De eerste resultaten van een grote paraplu fase 2-studie bij gevorderd niet-kleincellig longcarcinoom laten zien dat patiënten bij verdere moleculaire stratificatie kunnen profiteren van doelgerichte therapieën. Dr. Gary Middleton (Birmingham, Verenigd Koninkrijk) presenteerde deze studie tijdens IASLC 20th World Conference on Lung Cancer in Barcelona, Spanje.1
Monotherapie met een doelgericht middel kan bij NSCLC met een zogeheten oncogene addiction aanzienlijke antitumoractiviteit vertonen. Bij oncogene addiction is de overleving van tumorcellen afhankelijk van één bepaald oncogen, als dat wordt geblokkeerd zullen de tumorcellen doodgaan. Met de National Lung Matrix Trial (NLMT) wilden Gary Middleton en collega’s bepalen of dit ook op zou gaan voor gevorderd NSCLC met een grotere genetische complexiteit.

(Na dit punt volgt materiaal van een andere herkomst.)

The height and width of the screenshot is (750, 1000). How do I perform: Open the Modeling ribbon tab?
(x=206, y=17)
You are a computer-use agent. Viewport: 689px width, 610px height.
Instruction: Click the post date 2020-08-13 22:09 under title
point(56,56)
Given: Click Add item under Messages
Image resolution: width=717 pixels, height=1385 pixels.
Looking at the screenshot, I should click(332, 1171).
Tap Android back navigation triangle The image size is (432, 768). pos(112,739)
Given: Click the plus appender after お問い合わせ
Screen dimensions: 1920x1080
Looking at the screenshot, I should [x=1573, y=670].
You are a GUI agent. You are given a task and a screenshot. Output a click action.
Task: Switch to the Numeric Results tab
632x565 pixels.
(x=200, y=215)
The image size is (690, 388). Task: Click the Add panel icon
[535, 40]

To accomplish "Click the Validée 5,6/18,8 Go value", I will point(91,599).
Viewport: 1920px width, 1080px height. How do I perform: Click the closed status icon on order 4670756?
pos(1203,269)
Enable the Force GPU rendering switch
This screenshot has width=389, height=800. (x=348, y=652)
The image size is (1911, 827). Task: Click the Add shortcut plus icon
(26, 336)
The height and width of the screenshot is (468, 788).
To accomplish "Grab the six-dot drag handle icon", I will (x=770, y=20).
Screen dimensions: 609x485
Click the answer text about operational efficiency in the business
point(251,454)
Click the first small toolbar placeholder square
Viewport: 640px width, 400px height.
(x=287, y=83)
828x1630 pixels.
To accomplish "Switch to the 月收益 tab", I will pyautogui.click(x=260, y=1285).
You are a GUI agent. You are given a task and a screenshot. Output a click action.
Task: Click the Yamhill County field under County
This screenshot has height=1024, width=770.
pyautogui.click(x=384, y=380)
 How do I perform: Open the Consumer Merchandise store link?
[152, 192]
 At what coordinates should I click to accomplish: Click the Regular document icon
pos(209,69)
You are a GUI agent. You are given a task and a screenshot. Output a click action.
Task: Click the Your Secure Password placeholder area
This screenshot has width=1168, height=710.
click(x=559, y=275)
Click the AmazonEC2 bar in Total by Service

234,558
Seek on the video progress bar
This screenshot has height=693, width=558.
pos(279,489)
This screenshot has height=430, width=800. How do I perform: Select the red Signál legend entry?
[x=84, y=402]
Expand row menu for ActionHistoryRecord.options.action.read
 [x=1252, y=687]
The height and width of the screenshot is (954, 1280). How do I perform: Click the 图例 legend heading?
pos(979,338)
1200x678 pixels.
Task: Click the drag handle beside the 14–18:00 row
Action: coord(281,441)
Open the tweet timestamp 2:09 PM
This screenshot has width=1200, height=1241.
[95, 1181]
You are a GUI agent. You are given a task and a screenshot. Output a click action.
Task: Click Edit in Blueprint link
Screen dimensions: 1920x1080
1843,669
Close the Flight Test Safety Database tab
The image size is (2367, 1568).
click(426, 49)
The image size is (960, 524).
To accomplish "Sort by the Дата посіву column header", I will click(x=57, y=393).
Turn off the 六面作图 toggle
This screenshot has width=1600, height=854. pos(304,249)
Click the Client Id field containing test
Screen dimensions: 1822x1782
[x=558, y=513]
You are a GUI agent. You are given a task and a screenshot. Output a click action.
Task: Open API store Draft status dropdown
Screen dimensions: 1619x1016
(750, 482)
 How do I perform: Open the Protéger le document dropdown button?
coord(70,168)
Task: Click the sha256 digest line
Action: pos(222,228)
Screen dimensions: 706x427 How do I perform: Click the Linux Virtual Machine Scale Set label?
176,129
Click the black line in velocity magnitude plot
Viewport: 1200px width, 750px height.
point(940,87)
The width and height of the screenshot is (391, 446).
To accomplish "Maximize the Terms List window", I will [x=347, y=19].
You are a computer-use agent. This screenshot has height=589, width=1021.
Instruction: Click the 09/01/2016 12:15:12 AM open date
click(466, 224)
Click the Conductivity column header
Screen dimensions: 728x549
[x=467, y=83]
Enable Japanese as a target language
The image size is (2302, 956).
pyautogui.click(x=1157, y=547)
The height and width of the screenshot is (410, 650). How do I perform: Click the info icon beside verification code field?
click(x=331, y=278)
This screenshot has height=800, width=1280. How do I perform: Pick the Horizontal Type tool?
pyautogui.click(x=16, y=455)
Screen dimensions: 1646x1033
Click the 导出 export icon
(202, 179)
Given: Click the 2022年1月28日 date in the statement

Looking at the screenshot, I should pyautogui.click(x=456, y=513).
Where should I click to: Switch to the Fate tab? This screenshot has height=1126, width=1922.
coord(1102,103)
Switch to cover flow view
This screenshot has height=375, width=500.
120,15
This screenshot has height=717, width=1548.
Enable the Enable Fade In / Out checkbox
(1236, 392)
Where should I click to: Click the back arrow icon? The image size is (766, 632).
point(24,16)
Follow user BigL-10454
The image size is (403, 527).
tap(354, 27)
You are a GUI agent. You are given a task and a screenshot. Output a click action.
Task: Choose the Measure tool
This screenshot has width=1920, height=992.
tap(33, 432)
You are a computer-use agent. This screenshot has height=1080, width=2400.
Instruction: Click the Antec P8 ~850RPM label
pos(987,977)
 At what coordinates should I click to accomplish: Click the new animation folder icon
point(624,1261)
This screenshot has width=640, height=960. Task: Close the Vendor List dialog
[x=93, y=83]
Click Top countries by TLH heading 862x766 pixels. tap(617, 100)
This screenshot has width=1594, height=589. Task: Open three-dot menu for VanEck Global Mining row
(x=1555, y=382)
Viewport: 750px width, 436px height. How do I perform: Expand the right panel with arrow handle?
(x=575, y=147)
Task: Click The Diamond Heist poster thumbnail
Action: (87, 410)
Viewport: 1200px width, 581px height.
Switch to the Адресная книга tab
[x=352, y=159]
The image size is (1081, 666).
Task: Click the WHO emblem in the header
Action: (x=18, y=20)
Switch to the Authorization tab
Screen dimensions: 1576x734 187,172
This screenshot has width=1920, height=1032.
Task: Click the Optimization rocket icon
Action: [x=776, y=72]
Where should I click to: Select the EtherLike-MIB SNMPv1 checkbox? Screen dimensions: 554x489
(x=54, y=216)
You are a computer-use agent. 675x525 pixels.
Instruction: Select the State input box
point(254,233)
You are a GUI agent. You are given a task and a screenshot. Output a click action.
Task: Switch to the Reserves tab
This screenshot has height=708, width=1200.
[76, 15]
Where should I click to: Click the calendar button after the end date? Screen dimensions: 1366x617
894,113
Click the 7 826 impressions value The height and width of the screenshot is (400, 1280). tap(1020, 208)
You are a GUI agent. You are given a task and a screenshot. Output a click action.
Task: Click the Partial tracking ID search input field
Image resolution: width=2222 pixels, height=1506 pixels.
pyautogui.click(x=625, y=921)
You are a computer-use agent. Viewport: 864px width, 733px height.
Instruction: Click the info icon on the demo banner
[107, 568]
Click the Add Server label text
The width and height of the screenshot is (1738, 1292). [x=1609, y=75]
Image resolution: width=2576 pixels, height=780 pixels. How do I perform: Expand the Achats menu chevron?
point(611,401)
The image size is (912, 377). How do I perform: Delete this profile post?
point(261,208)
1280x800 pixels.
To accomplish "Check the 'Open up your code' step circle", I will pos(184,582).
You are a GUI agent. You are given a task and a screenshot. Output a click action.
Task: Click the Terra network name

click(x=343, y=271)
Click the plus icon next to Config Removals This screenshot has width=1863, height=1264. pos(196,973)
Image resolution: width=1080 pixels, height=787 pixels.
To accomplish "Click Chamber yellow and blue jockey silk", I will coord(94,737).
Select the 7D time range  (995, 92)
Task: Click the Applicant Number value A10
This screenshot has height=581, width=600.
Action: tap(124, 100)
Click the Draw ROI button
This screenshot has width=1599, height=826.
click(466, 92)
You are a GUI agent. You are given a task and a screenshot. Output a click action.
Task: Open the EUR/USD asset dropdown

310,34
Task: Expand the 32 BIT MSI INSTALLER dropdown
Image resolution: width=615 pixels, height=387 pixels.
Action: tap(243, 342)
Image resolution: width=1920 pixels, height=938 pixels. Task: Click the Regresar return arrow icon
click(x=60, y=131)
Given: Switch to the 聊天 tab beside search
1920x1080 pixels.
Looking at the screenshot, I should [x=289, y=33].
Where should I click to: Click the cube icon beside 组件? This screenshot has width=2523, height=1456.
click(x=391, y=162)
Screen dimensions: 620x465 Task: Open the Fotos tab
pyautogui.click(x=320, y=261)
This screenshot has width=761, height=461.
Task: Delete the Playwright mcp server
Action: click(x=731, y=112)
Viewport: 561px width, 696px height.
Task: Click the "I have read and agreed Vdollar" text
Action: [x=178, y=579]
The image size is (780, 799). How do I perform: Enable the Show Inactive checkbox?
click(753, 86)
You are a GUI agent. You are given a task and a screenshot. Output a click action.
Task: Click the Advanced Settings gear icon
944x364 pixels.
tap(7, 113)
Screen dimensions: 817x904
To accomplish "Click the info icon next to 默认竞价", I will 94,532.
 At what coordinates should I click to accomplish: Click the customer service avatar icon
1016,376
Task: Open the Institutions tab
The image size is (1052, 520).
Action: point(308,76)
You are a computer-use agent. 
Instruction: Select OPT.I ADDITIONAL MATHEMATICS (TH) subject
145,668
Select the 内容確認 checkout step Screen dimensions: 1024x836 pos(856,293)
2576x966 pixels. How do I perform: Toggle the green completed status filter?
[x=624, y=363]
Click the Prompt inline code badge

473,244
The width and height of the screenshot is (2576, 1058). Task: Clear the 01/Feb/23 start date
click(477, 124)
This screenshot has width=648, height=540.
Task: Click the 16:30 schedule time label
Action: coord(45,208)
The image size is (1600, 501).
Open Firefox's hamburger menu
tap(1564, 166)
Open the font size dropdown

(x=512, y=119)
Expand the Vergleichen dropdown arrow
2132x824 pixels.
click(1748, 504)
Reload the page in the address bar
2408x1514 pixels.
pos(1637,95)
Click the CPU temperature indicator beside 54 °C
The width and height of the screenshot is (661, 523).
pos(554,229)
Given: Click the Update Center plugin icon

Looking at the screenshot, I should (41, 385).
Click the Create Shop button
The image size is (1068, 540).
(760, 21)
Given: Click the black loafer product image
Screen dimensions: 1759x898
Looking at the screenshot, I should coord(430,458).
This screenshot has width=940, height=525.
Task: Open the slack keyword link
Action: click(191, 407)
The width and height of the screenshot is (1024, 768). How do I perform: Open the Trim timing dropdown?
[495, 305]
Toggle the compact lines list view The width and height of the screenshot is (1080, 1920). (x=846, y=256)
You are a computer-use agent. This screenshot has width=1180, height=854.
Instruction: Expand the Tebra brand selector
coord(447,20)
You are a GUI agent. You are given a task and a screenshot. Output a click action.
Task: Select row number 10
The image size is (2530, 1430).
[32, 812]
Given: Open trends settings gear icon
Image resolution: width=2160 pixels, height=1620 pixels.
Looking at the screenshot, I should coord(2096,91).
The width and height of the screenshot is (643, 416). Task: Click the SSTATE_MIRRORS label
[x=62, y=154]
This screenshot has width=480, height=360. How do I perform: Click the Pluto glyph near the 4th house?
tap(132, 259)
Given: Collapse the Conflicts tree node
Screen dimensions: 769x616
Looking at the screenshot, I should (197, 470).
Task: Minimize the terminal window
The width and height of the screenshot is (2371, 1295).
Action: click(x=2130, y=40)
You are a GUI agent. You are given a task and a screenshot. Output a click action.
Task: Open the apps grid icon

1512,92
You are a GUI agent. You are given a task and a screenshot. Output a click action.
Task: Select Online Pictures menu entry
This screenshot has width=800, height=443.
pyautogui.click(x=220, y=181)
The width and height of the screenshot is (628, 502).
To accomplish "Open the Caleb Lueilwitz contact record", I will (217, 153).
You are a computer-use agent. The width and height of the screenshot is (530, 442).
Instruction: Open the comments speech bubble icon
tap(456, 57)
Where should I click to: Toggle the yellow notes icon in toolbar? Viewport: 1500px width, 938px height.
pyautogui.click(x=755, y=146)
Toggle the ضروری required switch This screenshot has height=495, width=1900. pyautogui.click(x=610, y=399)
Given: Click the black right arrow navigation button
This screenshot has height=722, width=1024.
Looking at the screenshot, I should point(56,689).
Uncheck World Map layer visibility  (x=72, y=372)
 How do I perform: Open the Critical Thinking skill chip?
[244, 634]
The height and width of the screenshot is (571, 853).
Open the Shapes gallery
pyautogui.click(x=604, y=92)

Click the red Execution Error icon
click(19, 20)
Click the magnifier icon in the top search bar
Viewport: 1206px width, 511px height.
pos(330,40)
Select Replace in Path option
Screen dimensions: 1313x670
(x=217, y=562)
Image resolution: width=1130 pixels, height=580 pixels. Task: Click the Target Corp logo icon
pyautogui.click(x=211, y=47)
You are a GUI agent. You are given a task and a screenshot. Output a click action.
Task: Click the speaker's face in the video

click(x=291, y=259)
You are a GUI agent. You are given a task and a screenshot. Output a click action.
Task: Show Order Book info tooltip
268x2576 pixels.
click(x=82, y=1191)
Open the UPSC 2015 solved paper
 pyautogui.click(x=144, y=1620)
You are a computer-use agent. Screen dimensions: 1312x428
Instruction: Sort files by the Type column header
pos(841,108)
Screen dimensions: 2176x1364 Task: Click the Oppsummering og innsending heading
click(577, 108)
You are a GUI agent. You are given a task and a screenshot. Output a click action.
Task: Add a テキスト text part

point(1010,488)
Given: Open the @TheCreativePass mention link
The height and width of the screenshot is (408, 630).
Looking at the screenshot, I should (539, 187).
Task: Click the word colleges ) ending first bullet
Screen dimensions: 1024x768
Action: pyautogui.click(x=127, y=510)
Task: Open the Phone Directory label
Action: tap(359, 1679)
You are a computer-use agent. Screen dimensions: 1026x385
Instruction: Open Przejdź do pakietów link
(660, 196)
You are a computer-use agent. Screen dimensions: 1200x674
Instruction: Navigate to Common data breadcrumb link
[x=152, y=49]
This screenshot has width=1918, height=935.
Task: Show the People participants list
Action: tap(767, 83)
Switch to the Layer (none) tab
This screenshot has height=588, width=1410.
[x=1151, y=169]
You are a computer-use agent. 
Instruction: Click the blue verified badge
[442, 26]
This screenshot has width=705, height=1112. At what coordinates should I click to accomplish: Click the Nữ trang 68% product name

Met behulp van een nextgenerationsequencingscreeningspanel, bestaande uit 28 genen, screenden de onderzoekers meer dan 4.000 patiënten met gevorderd NSCLC. Ze includeerden 315 patiënten die ze na progressie op de standaardbehandeling stratificeerden in 22 moleculair gedefinieerde cohorten voor de rationele selectie van een doelgerichte therapie. Grotendeels zijn de 22 cohorten terug te brengen tot vier modules op basis van de pathways waarbij de verschillende genetische afwijkingen betrokken zijn: celcyclusprogressie, RAS-activering, PI3K-/PTEN-/AKT-/mTOR-pathway, en receptortyrosinekinases.
De onderzoekers gebruikten een Bayesian adaptive design om de klinische activiteit te screenen van acht doelgerichte therapieën in 22 moleculaire cohorten. Een mediane progressievrije overleving (PFS) van meer dan drie maanden, of een objectief responspercentage (ORR) of duurzaam klinisch voordeel percentage (DCBR) van meer dan 30% bij 24 weken werden vooraf gespecificeerd als klinisch relevante uitkomsten. Op deze manier wilden de onderzoekers bepalen welke combinaties van biomarkers en doelgerichte middelen de meeste potentie bieden voor verder onderzoek. Het doel is om dertig patiënten per cohort te includeren, met een interim analyse bij inclusie van vijftien patiënten.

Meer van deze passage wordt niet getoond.